Author: Sergio Mascarenhas (---.74.159)
Date: 06-21-2004 05:08
It was a good series and a needed one. It's excellent to have people like you trying to look at rpgs in an intelctually stimulating way. There may be no conclusions but the discussion was very valuable in itself.
A comment on the high-structure hypotesis. I see a possible (if difficult) application in rpgs that attempt to play tragedy (in the classical sense), something that we don't see often. I'm thinking here about Greek tragedy or the Bhagawad Gita. In both cases the end is very much pre-determined. What's left to the characters is to live the pathos of their part in the wider scheme of things. Since it is not the events that's at stake but the personal involvement in those events, it seems to fit into your hypotesis very nicely. Now, a different question is whether it would fit any of your thesis about what makes rpgs what they are.

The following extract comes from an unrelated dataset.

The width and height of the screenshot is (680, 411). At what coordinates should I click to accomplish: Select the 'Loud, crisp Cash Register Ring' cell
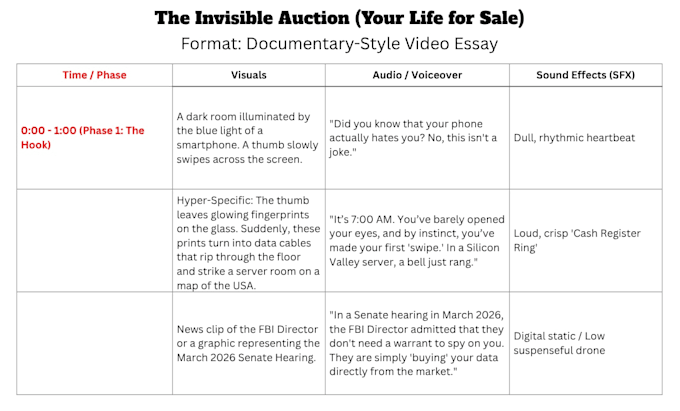[x=585, y=241]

I am still not convinced by the low-strucure hypotesis, though. I think one of the problems is that if fails to distinghish between what's the object of structure. In rpgs there are two possible targets for high/low structure: system and setting. One can have a high-structure setting with low-structure system (most so-called 'systemless' rpgs), and we can have a low-structure setting with a high-structure system (dungeon bashing with D&D, for instance).
This is a point I'll handle in my revived column that is going to happen next month. In any case, I look forward for Push. Who knows, it can provide fuel to my own column.